Verzoek om aanhouding

 

1.4      In zijn brief van 26 juni 2015 heeft verweerder -voor zover hier relevant- aangevoerd dat hij wegens ziekte niet bij de zitting aanwezig kan zijn en dat hij deswege om aanhouding van de mondelinge behandeling verzoekt.

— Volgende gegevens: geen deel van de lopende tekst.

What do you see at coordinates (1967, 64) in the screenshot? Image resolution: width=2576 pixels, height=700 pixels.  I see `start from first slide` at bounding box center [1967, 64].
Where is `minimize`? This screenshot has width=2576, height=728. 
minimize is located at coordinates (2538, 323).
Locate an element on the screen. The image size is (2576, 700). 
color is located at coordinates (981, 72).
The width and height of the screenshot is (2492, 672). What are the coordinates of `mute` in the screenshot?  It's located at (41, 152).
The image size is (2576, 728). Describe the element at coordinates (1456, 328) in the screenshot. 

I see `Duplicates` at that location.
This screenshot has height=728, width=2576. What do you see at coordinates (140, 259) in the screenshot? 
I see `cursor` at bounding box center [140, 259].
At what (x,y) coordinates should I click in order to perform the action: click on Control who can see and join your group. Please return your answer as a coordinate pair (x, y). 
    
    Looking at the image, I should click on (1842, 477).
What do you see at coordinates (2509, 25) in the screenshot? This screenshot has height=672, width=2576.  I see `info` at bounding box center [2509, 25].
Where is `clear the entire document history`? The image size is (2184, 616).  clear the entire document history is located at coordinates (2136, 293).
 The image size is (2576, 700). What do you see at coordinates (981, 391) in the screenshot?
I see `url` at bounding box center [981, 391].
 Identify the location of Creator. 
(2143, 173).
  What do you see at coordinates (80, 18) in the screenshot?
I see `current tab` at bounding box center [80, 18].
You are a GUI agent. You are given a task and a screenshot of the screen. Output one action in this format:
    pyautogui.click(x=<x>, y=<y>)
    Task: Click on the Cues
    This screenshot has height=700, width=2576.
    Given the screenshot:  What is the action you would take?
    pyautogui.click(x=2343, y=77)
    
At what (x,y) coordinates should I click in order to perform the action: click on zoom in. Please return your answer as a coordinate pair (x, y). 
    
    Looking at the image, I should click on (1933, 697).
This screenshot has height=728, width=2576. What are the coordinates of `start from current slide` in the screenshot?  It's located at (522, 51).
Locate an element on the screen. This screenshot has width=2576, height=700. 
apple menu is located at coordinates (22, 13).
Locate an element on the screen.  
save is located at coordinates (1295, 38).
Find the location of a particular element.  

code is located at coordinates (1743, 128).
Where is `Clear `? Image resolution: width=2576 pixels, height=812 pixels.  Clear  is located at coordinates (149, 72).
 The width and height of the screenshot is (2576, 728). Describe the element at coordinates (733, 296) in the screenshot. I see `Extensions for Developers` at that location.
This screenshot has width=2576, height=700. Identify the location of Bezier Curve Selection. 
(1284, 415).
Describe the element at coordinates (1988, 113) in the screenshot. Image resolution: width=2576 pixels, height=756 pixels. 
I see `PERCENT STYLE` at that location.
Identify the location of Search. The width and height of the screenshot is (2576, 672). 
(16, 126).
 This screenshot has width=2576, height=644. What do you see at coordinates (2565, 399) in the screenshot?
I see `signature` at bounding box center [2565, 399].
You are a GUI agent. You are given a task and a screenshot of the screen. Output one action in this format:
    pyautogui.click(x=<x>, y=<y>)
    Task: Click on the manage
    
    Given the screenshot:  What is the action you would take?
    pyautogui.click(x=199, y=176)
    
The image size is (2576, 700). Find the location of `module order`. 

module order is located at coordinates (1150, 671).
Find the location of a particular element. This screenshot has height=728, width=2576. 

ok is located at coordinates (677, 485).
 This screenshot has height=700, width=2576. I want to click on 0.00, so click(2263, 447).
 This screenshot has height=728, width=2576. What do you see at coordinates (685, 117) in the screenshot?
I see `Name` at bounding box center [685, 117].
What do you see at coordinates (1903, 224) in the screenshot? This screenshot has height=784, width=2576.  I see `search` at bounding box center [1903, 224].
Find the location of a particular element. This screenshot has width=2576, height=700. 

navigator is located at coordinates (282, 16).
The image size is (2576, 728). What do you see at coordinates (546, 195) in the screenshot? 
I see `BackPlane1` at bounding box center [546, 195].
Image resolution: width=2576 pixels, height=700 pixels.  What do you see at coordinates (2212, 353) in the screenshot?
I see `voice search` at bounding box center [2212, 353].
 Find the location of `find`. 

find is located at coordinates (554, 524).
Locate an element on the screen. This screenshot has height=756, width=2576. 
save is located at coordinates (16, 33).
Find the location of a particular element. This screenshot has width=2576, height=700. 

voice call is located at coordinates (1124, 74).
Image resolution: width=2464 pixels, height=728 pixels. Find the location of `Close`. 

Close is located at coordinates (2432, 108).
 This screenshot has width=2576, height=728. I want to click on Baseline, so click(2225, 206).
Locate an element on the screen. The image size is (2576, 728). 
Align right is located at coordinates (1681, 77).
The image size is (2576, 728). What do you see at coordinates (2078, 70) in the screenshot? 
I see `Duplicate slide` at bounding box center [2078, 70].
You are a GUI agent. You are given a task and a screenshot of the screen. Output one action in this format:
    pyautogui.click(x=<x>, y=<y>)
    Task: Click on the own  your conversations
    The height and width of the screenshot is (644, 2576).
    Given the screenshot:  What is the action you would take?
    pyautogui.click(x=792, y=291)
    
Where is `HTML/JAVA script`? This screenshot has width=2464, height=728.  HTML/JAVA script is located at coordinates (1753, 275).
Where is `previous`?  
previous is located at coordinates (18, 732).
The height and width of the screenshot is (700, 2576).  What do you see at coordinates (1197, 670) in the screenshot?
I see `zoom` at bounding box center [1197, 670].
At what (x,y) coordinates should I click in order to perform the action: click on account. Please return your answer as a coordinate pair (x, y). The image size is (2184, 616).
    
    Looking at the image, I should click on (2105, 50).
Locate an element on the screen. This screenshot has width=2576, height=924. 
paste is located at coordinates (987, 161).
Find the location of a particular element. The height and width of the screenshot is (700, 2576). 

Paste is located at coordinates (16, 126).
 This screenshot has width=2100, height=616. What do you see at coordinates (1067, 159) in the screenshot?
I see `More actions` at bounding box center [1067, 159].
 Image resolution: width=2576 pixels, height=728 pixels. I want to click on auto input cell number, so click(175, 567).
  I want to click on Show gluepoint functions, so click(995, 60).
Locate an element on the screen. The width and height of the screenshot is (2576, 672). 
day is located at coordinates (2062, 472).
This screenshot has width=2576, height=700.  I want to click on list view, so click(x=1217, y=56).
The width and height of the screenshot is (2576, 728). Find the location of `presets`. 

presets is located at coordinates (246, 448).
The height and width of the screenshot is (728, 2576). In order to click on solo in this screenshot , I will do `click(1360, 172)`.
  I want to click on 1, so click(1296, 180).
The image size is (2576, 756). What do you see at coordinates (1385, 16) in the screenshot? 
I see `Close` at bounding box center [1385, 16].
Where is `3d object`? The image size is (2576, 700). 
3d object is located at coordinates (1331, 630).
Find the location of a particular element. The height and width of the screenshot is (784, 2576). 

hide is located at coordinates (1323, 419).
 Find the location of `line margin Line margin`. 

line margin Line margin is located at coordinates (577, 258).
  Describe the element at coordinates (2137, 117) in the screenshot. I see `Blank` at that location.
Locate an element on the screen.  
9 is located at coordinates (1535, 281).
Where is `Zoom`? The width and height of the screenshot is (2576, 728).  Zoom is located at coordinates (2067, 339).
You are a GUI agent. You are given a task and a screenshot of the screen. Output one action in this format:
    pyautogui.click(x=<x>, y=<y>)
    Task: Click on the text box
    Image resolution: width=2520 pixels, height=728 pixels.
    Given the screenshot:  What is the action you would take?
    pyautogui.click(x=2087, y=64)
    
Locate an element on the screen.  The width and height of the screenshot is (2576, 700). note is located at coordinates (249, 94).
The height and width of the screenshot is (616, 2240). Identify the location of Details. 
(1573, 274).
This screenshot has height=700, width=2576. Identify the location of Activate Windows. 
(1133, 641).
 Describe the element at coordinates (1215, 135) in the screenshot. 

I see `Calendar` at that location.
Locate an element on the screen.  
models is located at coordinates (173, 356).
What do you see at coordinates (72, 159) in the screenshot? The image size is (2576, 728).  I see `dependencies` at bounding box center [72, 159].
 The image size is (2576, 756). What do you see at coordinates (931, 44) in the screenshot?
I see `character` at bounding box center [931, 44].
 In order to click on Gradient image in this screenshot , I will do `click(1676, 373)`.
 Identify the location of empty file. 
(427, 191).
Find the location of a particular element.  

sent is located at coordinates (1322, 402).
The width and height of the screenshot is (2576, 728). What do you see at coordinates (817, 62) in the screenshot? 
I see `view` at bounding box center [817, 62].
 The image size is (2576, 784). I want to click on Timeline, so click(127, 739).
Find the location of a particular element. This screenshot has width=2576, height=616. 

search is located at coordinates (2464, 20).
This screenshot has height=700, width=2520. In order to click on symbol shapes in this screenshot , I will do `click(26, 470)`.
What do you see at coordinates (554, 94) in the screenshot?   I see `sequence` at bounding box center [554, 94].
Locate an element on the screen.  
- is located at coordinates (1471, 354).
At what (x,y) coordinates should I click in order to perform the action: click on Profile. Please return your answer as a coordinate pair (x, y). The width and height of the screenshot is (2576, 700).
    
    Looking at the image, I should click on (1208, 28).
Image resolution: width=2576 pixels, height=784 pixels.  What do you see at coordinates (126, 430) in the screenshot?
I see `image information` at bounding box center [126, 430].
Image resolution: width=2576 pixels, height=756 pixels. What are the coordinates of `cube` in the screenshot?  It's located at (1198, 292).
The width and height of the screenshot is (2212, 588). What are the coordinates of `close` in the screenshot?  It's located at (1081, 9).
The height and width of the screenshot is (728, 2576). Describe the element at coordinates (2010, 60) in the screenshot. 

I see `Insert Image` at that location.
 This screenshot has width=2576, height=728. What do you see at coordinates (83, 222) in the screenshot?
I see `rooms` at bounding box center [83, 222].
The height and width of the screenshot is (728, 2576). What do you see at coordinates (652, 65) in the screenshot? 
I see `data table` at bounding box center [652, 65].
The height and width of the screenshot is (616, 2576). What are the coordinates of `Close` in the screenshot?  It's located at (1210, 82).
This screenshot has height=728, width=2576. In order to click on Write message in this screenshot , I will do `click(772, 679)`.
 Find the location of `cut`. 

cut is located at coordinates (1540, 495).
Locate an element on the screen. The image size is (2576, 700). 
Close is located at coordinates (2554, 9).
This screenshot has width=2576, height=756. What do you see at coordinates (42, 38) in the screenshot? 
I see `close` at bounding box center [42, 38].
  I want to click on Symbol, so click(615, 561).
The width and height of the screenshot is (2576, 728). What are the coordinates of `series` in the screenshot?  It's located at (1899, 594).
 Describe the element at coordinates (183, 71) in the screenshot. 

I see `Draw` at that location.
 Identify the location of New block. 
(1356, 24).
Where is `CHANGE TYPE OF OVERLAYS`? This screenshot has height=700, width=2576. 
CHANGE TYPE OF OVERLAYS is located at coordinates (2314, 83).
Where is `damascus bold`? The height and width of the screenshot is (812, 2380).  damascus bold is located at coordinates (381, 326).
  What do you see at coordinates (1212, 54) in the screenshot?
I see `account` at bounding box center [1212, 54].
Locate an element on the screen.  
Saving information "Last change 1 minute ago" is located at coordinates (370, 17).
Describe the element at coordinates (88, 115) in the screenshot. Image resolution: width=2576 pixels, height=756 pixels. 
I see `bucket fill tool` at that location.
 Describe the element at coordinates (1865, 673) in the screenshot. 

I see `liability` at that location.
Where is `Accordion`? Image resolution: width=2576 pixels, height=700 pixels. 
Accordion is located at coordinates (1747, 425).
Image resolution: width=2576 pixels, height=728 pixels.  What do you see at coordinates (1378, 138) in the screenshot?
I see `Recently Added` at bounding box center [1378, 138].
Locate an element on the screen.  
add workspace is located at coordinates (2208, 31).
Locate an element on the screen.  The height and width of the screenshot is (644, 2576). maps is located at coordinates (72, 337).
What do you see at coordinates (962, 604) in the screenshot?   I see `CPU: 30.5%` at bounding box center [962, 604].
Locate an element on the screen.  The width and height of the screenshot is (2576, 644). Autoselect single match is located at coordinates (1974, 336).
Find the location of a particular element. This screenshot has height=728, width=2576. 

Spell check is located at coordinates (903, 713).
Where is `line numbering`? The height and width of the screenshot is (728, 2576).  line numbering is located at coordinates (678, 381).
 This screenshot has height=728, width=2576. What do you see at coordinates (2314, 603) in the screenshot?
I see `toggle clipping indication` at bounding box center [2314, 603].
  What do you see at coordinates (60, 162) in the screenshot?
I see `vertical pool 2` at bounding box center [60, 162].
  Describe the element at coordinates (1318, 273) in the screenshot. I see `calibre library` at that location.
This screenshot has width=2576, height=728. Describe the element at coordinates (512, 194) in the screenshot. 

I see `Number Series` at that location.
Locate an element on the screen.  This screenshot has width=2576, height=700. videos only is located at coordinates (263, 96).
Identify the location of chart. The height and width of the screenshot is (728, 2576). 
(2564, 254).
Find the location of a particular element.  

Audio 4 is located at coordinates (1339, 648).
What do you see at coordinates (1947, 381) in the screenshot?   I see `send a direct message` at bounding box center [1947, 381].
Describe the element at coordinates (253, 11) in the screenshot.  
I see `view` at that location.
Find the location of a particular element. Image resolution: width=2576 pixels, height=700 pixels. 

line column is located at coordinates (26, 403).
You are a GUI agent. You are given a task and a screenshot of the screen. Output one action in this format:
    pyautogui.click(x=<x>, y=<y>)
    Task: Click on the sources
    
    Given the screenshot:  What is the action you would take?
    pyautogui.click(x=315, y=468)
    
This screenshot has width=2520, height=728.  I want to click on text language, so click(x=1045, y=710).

1.5      Het verzoek om aanhouding dat verweerder bij brief van 26 juni 2015 heeft herhaald, wordt door de raad niet gehonoreerd. Verweerder heeft aangegeven dat hij pas eind 2015 een prognose kan geven over zijn verdere herstel. Daarmee is het verzoek om aanhouding in tijdsduur te onbepaald en dient het belang van klager bij een voortvarende  behandeling van zijn klacht zwaarder te wegen dan het belang van verweerder bij aanhouding. Het feit dat verweerder stelt niet te beschikken over de dossierstukken, maakt dat niet anders, nu dossierbeheer in de risicosfeer van verweerder ligt. De klacht is derhalve ter zitting van 29 juni 2015 behandeld.

 

 

2          FEITEN

2.1      Voor de beoordeling van de klacht wordt, gelet op de stukken en hetgeen ter zitting is verklaard, van de volgende vaststaande feiten uitgegaan:

2.2      Klager is in de periode van 4 september 2006 tot en met 24 juli 2012 op basis van diverse uitzendovereenkomsten en contracten voor bepaalde tijd werkzaam geweest voor bouwbedrijf X. Klager heeft verweerder bij e-mail van 9 augustus 2012 benaderd en hem verzocht rechtsbijstand te verlenen omdat klager van mening was dat hij inmiddels, gelet op het bepaalde in artikel 7:668a BW een arbeidsovereenkomst voor onbepaalde tijd met bouwbedrijf X zou moeten hebben. Op 17 augustus 2012 heeft verweerder zijn opdrachtbevestiging aan klager gezonden. In die opdrachtbevestiging geeft verweerder aan dat klager hem de opdracht heeft verstrekt om zijn belangen te behartigen terzake de problematiek verband houdende met zijn arbeidsovereenkomst met bouwbedrijf X.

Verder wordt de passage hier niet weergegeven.